Task brief:
Convert the part of the records that opens with the line containing "coordinates (151, 548)." and closes with the line containing "center [448, 813]." into a numbered list, leaving out blank lines.

Stored rows:
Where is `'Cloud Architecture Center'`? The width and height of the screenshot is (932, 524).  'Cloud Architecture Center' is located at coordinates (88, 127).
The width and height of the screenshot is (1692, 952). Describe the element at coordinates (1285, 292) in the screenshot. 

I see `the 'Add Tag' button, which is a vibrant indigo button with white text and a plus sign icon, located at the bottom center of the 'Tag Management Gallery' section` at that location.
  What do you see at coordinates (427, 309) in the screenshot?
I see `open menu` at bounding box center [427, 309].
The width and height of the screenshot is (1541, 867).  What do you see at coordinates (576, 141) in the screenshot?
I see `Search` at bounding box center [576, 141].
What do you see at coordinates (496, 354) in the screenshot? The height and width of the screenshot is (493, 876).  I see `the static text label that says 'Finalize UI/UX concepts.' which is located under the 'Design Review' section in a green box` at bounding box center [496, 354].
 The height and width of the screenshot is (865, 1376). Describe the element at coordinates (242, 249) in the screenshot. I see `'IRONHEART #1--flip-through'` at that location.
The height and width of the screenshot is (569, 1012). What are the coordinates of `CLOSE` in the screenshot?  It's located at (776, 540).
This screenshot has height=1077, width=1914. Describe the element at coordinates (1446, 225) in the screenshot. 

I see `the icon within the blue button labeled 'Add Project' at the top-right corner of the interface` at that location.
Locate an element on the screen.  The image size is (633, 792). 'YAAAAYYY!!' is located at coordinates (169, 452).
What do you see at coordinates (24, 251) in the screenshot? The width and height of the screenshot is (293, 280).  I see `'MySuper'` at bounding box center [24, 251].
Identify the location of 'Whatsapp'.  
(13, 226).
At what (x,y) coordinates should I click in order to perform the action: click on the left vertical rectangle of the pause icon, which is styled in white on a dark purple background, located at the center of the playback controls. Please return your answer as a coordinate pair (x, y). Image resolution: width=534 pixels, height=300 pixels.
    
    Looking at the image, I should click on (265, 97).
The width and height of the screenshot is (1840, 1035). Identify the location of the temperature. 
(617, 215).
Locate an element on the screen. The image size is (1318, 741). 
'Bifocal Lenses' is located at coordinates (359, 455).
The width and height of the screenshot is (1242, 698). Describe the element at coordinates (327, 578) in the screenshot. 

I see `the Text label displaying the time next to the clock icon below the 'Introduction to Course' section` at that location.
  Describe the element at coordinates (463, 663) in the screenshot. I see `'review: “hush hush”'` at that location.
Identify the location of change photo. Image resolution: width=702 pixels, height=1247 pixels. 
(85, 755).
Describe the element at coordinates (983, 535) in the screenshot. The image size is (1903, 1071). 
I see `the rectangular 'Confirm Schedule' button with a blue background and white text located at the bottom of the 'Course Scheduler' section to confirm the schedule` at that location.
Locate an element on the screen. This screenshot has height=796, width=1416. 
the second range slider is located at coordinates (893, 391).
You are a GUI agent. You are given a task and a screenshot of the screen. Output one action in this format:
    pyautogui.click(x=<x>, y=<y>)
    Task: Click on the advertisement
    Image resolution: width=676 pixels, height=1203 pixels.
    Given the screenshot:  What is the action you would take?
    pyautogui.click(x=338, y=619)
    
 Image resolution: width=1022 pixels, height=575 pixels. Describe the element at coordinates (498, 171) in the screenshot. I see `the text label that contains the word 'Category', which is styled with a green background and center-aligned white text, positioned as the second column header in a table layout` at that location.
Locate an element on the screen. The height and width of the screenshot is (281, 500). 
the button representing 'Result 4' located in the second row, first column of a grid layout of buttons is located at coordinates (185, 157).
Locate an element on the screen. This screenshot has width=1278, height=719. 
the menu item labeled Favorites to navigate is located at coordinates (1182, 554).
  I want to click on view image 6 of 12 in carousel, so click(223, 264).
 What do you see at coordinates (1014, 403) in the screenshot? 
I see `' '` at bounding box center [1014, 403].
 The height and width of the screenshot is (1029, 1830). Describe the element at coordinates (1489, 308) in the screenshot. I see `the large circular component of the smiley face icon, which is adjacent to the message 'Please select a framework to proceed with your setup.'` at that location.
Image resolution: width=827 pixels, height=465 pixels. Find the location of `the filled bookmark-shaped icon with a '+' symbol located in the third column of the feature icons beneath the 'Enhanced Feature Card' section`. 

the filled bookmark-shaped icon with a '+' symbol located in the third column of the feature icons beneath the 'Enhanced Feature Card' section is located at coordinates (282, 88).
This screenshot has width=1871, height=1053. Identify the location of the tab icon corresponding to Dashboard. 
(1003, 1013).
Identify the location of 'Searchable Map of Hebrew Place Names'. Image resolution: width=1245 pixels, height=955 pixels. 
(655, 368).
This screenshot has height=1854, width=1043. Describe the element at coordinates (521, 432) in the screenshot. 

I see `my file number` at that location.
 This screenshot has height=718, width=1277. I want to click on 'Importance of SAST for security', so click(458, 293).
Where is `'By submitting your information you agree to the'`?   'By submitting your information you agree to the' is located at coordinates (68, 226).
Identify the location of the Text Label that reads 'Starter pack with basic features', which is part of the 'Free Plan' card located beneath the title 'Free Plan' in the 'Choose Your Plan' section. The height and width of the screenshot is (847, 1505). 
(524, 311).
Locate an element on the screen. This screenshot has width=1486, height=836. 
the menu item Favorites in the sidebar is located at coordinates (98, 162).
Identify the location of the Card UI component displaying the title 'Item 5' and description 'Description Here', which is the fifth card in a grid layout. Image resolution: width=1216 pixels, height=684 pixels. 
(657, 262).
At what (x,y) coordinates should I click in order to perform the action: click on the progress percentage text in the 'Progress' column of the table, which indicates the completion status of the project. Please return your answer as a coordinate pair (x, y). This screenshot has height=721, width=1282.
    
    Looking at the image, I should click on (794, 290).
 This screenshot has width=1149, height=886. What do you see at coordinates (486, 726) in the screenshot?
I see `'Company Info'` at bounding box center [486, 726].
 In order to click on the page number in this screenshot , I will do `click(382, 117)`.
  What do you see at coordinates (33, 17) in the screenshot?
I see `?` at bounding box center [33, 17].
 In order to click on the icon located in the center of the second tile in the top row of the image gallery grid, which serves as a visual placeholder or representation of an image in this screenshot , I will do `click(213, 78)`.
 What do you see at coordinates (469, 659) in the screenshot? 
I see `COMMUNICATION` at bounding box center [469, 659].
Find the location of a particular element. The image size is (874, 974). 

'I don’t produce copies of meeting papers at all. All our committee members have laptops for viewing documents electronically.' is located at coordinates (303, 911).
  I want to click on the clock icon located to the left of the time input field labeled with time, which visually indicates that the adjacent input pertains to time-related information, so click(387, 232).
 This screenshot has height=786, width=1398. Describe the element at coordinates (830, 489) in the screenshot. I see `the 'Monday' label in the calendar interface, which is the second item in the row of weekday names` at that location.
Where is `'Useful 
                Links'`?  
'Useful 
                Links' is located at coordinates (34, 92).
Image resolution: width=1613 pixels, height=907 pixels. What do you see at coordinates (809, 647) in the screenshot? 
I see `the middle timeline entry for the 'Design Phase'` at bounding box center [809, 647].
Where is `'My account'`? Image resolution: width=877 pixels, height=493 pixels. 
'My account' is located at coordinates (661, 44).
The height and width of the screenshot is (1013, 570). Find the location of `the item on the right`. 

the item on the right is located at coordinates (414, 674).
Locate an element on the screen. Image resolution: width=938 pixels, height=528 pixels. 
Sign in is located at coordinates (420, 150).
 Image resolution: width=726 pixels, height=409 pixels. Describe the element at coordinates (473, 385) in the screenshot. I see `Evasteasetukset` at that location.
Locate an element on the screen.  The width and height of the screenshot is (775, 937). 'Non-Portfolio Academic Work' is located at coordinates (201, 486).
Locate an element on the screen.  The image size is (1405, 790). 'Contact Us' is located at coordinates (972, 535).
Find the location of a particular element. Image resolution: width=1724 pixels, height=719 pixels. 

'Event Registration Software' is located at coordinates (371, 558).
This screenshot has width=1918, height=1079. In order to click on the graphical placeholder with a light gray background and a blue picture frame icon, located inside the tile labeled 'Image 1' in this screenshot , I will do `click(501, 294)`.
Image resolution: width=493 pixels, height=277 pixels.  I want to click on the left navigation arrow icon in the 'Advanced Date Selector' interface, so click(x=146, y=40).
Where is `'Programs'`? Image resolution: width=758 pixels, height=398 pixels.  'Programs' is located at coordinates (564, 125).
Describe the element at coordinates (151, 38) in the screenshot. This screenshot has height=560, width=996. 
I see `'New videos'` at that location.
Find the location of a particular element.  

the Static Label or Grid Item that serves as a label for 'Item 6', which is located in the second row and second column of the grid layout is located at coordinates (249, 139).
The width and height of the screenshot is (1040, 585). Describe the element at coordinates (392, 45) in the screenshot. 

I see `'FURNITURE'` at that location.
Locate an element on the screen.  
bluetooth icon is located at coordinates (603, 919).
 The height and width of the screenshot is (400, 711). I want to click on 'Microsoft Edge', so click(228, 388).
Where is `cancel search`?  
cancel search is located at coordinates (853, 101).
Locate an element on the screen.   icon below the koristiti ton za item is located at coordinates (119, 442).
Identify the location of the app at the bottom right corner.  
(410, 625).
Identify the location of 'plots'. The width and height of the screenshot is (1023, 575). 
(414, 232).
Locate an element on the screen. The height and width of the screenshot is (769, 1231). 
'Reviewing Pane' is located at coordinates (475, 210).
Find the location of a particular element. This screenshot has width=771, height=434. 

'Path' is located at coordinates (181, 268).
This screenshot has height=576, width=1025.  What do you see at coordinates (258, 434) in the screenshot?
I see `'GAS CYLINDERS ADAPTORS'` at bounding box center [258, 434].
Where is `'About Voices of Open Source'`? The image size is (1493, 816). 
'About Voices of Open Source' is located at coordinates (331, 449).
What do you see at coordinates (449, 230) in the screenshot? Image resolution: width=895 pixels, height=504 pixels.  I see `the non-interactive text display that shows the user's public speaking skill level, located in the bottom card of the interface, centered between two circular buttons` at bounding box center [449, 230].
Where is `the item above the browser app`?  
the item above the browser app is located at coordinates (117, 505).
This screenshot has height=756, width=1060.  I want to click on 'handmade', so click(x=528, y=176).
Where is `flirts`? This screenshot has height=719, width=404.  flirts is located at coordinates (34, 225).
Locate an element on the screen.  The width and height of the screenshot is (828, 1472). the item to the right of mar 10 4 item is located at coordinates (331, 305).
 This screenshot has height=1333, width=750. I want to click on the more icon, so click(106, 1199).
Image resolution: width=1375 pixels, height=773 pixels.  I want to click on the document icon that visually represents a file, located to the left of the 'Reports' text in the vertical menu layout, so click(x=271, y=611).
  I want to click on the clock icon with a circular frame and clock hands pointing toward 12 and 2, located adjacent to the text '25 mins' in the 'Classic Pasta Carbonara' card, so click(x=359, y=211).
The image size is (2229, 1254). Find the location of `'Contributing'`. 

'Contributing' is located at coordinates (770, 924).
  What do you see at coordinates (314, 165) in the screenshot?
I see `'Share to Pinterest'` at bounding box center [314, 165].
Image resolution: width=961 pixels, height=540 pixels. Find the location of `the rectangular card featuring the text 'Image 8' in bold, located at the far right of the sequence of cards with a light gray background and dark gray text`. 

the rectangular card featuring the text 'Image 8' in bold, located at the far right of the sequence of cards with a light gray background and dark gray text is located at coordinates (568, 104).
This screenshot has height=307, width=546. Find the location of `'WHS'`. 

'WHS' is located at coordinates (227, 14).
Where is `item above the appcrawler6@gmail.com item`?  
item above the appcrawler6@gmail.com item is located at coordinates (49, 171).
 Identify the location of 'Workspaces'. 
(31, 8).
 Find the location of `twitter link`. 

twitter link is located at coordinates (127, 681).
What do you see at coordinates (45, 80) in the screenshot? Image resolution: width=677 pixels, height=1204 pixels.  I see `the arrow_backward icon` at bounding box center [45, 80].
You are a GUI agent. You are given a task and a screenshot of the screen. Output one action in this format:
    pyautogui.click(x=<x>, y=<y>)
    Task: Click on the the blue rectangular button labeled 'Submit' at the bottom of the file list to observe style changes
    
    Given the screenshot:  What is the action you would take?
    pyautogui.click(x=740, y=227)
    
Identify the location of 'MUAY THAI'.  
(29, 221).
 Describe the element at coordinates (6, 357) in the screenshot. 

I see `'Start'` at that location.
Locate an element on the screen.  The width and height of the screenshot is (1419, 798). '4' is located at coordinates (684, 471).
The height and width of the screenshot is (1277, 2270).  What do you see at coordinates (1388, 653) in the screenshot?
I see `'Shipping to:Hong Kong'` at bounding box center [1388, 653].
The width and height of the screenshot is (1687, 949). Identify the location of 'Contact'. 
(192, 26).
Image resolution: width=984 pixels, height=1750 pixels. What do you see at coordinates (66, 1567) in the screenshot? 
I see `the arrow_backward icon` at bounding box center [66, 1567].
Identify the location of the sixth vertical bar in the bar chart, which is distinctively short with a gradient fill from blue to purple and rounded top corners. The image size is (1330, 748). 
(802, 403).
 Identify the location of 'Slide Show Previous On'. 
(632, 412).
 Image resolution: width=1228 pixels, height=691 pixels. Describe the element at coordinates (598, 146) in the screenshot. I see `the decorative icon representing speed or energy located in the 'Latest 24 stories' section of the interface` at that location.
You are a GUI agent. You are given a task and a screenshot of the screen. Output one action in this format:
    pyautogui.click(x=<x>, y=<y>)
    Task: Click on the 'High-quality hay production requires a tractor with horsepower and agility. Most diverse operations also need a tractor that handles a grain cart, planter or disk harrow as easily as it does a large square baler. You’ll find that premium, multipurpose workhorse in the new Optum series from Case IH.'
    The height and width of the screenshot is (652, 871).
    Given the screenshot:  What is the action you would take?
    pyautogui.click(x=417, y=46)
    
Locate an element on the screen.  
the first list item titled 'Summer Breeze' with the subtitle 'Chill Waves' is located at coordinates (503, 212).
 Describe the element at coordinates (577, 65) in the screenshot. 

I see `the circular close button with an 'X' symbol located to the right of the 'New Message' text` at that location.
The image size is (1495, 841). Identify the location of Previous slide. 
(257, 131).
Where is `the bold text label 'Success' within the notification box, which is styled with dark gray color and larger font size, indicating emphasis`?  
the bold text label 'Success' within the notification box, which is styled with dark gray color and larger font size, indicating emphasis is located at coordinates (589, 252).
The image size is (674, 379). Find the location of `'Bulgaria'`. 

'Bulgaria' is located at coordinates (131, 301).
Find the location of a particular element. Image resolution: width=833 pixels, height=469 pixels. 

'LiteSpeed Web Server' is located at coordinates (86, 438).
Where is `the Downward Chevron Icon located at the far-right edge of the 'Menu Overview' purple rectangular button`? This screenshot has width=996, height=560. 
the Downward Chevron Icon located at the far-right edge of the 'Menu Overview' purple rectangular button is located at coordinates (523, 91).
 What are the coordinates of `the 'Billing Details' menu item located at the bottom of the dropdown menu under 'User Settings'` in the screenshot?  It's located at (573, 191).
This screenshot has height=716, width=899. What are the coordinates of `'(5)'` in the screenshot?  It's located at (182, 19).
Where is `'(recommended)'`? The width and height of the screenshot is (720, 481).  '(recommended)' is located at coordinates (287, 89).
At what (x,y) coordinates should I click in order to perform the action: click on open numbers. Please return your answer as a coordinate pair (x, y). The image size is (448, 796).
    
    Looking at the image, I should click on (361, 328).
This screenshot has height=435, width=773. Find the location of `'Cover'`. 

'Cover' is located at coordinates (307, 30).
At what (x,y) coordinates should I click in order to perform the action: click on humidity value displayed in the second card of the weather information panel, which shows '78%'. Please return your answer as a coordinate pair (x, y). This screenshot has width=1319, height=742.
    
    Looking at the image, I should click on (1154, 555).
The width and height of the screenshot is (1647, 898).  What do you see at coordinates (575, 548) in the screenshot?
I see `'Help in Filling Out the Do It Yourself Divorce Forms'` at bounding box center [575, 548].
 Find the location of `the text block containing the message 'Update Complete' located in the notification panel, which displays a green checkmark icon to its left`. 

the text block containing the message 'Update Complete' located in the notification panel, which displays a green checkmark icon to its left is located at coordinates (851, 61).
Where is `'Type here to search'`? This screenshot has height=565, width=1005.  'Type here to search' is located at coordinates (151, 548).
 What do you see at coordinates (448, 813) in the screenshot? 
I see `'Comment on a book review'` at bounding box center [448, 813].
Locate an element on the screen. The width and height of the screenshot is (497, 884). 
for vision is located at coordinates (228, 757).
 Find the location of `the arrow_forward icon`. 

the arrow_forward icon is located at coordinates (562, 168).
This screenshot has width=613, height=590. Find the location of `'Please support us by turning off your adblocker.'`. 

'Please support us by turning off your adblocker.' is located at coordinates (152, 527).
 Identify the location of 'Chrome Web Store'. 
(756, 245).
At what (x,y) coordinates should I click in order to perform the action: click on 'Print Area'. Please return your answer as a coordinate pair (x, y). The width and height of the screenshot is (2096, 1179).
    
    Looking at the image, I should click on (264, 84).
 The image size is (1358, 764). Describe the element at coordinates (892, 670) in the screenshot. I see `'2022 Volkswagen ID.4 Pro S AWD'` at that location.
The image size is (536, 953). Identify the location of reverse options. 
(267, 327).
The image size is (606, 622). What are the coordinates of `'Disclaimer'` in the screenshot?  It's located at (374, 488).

Solution to the problem:
1. Where is `'Type here to search'`? This screenshot has height=565, width=1005.  'Type here to search' is located at coordinates (151, 548).
2.  What do you see at coordinates (448, 813) in the screenshot? 
3. I see `'Comment on a book review'` at bounding box center [448, 813].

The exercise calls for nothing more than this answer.